Only Scratched the Surface

eso 2014-02-15 18-27-24-13 There is just so much that I want to tell you, but at this point I have rambled on at length about the game for a bit now.  I am sure the moment I publish this, I will think of another dozen things to say.  Like I said at the beginning… this is not the game for everyone.  Elder Scrolls single player purists will be frustrated by the addition of all the people around them.  Hardcore MMO players will likely be frustrated with the minimalistic user interface.  Personally I admit I have that problem a little bit, but since this game is to support a WoW style LUA add-on system, pretty much all of my woes with the Spartan interface can be corrected easily.  I’ve already seen add-ons in various states of progress that will let you have all the bells and whistles you could want.

This is the type of game that grows on you over time.  The biggest problem is you cannot go into playing it with the expectations of it being something else.  I feel like this game is trying to start its own little genre.  There is more than enough meat on its bones to allow players to happily explore it for hundreds and hundreds of hours.  I can’t talk about it much but there is an extremely extensive post 50 game that adds more content than I can really even wrap my head around yet.  This is not going to be a game that we can “finish” in a few weeks time.  Getting to 50 is only part of the journey, there are months of content waiting you after that point.  That is not to say that someone who is absolutely crazy will not make it to the absolute end within the first month.  But the average serious player will be chewing on this one for a long while.

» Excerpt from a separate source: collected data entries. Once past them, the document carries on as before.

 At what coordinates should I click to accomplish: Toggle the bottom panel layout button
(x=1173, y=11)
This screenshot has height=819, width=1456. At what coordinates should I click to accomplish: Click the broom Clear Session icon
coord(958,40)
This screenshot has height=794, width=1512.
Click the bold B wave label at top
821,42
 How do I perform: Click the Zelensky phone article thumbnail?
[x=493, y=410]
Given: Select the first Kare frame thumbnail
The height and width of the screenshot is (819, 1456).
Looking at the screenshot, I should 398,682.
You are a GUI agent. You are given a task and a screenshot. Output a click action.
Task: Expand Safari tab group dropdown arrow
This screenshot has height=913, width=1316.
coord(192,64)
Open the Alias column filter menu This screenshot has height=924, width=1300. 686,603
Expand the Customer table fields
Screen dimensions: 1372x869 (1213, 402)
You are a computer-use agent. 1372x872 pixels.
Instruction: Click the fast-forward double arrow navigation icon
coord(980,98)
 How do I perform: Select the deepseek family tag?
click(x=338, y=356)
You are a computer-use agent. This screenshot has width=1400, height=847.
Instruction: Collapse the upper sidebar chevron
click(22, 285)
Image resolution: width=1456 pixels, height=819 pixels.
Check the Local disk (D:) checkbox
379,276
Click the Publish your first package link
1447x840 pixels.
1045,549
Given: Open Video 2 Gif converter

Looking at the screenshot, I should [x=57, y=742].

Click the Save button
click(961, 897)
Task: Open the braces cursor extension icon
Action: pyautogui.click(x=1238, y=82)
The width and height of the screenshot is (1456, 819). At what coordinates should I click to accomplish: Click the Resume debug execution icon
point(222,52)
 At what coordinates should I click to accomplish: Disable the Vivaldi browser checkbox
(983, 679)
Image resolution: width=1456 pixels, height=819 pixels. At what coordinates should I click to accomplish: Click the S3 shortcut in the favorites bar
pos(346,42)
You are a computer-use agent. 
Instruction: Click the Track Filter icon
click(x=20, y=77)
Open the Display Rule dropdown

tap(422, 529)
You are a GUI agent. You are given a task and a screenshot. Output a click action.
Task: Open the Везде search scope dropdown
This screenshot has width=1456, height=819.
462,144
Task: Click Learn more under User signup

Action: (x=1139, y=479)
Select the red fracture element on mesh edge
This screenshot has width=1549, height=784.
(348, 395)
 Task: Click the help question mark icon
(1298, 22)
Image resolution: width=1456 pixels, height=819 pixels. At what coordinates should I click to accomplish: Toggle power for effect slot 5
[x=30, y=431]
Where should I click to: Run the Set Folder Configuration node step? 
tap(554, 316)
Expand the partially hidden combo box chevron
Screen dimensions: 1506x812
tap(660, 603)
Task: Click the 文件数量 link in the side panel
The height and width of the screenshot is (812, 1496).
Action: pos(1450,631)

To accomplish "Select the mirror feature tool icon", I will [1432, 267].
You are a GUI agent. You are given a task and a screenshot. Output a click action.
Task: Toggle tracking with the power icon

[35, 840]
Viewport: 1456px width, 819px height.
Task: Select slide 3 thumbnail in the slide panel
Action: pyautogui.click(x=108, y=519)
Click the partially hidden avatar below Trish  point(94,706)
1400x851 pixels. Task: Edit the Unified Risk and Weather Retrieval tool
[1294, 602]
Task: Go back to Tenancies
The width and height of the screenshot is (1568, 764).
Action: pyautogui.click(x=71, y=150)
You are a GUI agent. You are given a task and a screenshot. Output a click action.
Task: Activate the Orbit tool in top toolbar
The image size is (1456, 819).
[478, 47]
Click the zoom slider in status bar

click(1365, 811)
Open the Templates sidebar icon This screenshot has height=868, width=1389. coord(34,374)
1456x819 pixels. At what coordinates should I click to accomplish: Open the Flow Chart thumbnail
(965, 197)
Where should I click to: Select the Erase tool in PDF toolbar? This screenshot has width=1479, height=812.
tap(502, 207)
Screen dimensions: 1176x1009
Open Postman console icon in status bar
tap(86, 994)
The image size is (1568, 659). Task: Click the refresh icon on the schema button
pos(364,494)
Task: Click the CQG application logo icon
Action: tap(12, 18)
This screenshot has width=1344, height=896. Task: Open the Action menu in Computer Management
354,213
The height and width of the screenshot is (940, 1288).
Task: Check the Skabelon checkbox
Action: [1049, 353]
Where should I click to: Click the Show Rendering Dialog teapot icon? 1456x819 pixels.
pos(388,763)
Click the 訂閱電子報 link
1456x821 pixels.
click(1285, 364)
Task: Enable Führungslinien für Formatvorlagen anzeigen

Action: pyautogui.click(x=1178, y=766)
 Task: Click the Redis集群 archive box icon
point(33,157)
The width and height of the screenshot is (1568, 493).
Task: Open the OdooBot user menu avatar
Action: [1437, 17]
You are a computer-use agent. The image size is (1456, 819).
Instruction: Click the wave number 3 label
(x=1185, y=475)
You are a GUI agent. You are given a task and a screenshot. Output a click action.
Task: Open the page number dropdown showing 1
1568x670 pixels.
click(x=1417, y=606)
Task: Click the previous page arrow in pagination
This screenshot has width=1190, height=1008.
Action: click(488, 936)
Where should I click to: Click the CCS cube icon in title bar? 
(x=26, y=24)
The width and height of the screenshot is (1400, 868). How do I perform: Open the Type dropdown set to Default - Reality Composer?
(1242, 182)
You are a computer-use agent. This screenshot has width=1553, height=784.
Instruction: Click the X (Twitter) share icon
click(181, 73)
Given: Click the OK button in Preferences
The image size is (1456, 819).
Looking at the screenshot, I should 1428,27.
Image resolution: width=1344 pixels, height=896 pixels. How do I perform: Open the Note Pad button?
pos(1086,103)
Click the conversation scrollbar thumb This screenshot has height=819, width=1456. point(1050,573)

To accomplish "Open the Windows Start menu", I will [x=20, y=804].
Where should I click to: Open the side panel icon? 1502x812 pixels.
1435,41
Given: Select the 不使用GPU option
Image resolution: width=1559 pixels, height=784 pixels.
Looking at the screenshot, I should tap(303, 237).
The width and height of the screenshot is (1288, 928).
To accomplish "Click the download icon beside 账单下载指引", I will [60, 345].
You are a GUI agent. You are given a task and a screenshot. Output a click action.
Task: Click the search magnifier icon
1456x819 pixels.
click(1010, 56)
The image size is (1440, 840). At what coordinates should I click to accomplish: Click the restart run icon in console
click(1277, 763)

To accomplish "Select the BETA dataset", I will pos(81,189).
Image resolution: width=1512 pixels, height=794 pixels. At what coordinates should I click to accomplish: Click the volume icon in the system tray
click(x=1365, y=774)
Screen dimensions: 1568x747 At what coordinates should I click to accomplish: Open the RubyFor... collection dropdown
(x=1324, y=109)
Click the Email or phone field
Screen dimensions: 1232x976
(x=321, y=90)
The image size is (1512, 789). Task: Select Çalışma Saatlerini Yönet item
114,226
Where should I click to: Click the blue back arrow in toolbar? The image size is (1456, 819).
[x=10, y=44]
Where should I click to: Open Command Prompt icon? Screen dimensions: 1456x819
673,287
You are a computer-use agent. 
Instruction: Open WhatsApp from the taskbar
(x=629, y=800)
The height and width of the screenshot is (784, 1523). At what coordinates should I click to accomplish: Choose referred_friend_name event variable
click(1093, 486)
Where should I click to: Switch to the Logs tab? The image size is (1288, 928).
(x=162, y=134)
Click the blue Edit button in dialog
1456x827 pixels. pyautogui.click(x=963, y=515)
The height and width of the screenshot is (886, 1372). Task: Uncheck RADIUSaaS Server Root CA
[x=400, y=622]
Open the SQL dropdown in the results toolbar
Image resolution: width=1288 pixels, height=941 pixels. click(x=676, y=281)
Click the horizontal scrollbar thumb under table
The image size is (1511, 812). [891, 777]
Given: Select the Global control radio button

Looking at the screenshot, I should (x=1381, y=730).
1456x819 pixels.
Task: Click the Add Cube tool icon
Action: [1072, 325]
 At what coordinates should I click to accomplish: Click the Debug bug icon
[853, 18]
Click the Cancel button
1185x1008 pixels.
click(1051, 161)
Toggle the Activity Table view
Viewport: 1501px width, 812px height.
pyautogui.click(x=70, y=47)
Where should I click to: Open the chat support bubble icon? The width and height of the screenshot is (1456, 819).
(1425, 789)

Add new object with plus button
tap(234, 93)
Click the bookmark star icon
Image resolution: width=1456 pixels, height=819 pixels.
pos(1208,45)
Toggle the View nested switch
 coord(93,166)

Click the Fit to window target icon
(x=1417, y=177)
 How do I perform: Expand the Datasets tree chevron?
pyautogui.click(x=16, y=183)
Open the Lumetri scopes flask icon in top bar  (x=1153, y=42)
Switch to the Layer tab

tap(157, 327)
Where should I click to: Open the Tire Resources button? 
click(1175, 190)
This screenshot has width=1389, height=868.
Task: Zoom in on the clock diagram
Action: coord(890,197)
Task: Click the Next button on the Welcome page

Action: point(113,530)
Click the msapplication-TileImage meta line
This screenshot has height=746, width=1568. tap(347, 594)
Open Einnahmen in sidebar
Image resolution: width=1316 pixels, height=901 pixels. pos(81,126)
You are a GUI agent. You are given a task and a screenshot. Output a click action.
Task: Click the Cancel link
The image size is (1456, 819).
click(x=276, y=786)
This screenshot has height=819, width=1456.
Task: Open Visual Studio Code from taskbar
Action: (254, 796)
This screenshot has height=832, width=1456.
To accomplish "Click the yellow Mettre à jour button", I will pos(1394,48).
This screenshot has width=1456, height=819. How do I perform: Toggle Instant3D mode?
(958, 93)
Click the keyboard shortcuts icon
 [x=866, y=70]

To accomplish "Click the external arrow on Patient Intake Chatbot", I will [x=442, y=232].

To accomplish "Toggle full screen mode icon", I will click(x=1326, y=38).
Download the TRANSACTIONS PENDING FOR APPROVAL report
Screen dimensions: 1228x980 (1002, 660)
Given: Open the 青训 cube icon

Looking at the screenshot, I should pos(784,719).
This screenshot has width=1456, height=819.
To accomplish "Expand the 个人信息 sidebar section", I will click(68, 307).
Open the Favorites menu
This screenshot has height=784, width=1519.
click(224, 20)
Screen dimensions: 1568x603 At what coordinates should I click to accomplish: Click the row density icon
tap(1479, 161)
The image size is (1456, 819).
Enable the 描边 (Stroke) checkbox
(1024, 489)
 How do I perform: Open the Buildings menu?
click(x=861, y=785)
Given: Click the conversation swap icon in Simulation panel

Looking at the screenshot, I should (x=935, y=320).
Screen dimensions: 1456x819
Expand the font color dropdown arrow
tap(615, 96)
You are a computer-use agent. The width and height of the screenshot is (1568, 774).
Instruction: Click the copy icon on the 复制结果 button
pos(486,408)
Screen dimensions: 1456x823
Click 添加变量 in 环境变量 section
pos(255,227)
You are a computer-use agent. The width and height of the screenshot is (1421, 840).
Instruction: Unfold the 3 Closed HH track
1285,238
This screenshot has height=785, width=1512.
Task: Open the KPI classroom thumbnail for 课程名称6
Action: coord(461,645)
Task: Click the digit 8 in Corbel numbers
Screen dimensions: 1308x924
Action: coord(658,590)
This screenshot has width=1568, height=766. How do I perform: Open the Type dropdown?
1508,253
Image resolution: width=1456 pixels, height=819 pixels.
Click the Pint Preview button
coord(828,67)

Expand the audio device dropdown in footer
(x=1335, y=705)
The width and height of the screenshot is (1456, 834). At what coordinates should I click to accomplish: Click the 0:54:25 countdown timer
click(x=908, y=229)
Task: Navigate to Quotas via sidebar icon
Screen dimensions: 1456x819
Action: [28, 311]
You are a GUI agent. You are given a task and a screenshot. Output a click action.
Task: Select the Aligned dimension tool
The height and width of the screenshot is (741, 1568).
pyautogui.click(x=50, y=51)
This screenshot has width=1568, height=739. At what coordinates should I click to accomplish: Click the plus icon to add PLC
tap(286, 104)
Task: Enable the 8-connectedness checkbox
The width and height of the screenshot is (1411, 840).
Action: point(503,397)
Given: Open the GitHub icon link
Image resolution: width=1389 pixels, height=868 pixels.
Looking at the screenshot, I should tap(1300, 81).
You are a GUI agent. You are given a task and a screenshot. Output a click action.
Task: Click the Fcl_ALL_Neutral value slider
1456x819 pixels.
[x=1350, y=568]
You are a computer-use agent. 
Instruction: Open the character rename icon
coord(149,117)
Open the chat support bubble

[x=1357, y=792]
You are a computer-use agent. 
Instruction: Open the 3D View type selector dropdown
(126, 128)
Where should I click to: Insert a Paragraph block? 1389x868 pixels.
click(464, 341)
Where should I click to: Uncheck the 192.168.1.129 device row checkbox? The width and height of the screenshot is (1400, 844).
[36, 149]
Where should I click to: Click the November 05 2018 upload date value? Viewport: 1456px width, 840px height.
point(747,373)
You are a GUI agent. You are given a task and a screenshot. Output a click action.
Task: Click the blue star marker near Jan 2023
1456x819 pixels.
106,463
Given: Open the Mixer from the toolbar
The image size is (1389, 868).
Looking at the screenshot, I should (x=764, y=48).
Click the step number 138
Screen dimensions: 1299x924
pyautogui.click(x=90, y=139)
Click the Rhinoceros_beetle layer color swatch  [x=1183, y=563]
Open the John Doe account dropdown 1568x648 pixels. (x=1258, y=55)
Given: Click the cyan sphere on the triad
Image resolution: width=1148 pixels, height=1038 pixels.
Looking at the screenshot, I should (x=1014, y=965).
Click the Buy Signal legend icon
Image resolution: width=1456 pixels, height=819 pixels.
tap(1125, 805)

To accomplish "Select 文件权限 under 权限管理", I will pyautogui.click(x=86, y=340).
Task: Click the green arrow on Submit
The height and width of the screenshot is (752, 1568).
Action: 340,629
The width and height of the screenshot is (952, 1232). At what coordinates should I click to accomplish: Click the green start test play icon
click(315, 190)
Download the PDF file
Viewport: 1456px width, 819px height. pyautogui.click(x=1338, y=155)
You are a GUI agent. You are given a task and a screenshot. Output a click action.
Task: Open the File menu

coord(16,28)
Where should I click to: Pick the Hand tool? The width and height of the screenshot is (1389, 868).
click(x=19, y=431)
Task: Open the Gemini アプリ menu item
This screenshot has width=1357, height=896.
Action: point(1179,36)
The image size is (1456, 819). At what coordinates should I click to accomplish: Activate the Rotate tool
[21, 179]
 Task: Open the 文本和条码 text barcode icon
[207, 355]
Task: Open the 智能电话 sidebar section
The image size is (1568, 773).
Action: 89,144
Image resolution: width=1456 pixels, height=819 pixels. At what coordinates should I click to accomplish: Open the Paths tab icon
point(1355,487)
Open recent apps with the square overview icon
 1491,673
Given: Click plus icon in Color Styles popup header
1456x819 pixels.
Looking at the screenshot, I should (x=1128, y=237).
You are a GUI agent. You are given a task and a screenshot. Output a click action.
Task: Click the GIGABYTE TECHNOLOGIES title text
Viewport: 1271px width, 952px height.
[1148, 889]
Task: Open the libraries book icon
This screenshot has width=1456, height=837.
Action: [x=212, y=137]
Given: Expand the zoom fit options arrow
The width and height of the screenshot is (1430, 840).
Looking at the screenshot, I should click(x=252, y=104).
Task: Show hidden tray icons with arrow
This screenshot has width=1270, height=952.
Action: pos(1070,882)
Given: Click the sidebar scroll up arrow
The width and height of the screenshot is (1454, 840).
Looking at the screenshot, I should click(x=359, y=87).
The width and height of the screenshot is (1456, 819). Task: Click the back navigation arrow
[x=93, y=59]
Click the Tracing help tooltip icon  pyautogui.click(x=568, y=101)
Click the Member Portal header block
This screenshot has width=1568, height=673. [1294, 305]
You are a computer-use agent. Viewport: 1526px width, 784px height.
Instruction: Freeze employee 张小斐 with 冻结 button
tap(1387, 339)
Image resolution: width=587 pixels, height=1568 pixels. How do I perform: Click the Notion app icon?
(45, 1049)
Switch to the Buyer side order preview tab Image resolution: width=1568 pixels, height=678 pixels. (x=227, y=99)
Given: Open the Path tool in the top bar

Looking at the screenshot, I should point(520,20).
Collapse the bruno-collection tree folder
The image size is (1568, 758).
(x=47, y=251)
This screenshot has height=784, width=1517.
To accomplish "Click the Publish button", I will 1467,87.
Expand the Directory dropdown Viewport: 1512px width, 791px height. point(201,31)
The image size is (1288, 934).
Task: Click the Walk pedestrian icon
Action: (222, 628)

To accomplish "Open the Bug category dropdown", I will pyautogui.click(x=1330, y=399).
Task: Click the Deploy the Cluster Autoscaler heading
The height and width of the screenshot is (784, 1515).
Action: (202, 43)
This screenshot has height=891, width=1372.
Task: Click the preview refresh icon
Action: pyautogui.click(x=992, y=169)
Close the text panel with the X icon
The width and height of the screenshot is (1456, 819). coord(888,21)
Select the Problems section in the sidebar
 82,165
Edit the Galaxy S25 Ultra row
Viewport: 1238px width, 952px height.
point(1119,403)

It feels extremely awesome to finally be able to talk about it.  At this point we have been cleared to talk about the first 3-4 zones per faction.  So if there is anything you would like to see me talk about, please drop me a comment and I will try and work it in during a future post.  I am happy to see the veil lift so we can hopefully start getting a positive buzz going among all the players who are out there enjoying themselves.  The beta weekends have been full of players happy to be in the test and happy to be exploring the world.  The game is still charting extremely well in its presales.  If you plan on getting the game, I highly suggest you put in your preorder.  The ability to play any race in any faction is going to be a huge boon going forward.